§ TASK OBJECTIVE: Only lines containing the word "agent" belong in the answer; copy each one from the records.

§ THE DATA:
----------

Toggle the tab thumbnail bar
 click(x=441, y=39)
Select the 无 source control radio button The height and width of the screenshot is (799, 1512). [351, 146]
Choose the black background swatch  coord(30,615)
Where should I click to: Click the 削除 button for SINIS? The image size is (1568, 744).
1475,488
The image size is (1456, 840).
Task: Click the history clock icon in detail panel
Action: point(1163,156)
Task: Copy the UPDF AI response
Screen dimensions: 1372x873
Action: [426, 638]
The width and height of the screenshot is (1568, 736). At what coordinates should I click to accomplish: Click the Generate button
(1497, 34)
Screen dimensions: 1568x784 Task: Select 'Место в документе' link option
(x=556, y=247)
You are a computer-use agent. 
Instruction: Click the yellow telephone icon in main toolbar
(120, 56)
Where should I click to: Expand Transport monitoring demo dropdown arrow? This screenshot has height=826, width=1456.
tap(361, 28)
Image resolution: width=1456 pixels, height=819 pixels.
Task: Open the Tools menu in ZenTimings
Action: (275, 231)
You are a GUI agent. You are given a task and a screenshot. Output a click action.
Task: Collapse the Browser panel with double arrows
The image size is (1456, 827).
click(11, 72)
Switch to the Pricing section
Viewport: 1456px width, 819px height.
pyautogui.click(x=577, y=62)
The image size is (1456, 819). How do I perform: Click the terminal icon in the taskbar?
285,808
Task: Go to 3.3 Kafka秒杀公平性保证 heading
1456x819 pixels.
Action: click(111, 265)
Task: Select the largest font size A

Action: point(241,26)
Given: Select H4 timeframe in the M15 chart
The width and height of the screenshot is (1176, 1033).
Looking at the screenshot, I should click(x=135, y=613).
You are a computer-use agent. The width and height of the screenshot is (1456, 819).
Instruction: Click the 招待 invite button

----------

§ SOLUTION TO THIS PROBLEM:
You are a computer-use agent. 
You are a GUI agent. You are given a task and a screenshot. Output a click action.
You are a computer-use agent. The width and height of the screenshot is (1456, 819).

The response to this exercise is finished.